By continuing to browse this site you agree to us using cookies as described in About Cookies
Notice: Wiley Online Library will be unavailable on Saturday 7th Oct from 03.00 EDT / 08:00 BST / 12:30 IST / 15.00 SGT to 08.00 EDT / 13.00 BST / 17:30 IST / 20.00 SGT and Sunday 8th Oct from 03.00 EDT / 08:00 BST / 12:30 IST / 15.00 SGT to 06.00 EDT / 11.00 BST / 15:30 IST / 18.00 SGT for essential maintenance. Apologies for the inconvenience.
1An animal-pollinated plant living on a slope should orientate its flowers down-slope towards the more open space if by doing so it receives more pollinator visits and thereby achieves increased reproductive success.

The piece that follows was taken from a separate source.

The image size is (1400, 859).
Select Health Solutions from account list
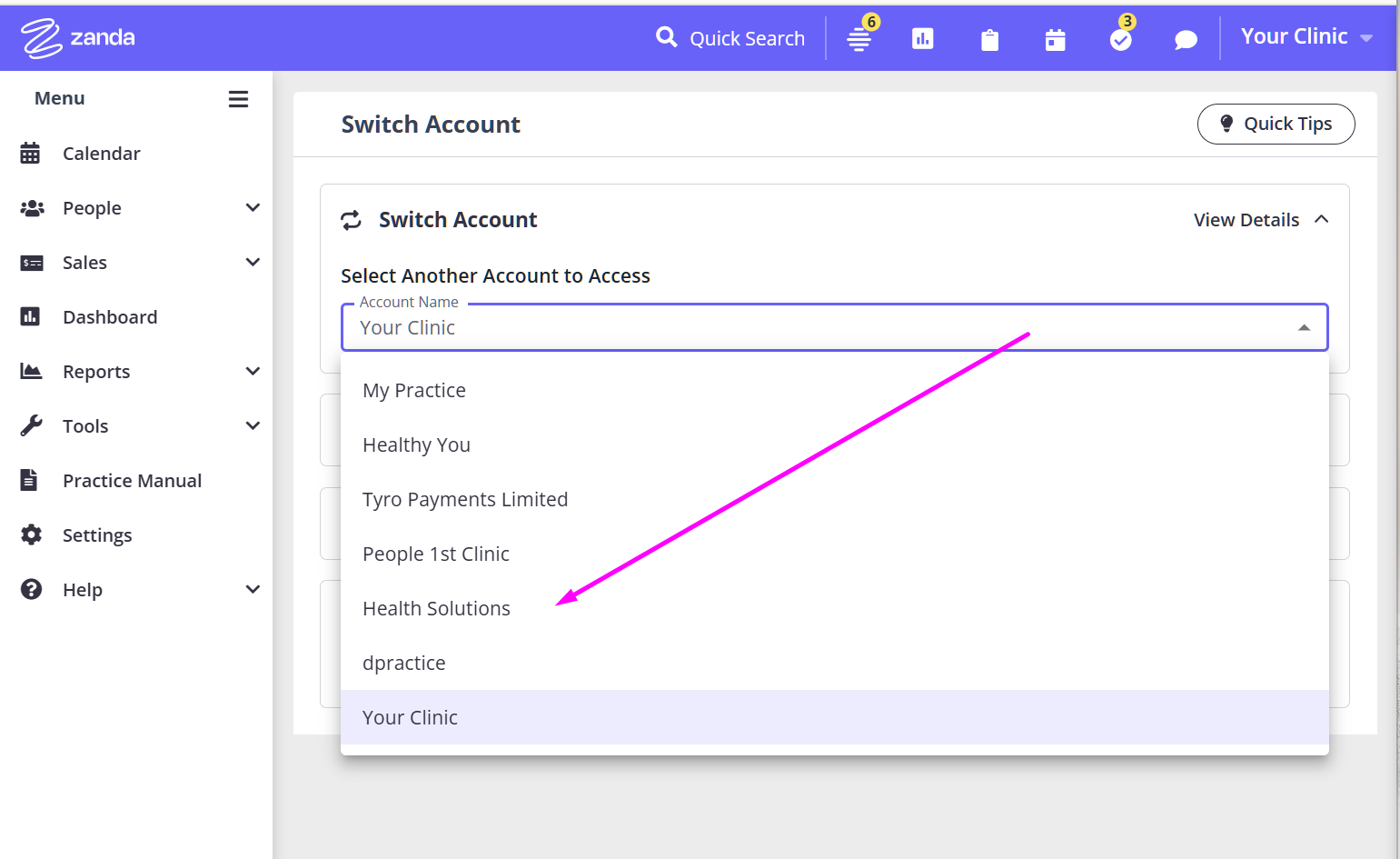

2We measured flower orientation relative to slope direction on individuals of 10 species of forest-floor herbs in cool temperate forests in Japan. For one of these species, Erythronium japonicum, we also manipulated flower orientation to test experimentally for its effects on both male and female reproductive function.

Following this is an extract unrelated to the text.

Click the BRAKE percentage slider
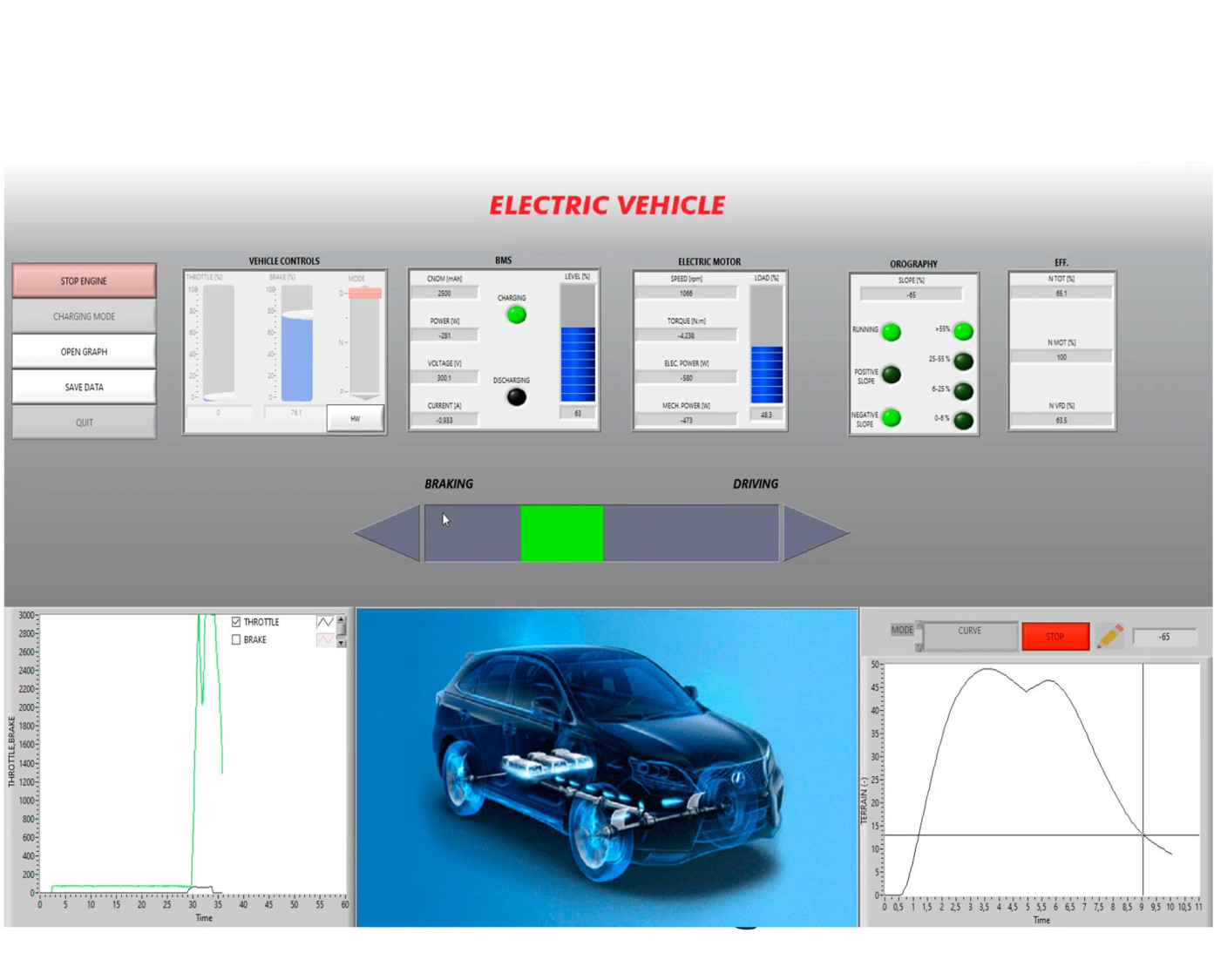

3In all 10 species, flowers were preferentially orientated down-slope. This pattern was more pronounced in plants growing on steeper slopes.

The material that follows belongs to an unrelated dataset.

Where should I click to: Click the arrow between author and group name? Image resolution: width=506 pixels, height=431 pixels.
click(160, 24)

4Our manipulative field experiment in Erythronium japonicum demonstrated that pollen dispatch was highest in flowers orientated down-slope. Additionally, flowers orientated up-slope may have achieved a lower seed set on steep slopes.
5We conclude that down-slope orientation of flowers was a general phenomenon among the species that we studied, and that this behaviour was adaptive in enhancing plant fitness through pollination.
Because they are sessile, most flowering plants require pollen vectors for sexual reproduction. Animal-pollinated flowers attract their pollinators from a distance using showy petals and/or fragrance. Attraction size, which involves both flower size and number, often affects the frequency of pollinator visitation (de Jong & Klinkhamer 1994; Conner & Rush 1996; Harder & Barrett 1996; Ohashi & Yahara 2001), indicating that pollinators use showy petals as a kind of flower trademark. To make flowers more attractive for pollinators, the orientation of attraction-related petals towards the pollinators would be important to some species (Patino et al. 2002). In this sense, flower orientation is one aspect of floral attraction.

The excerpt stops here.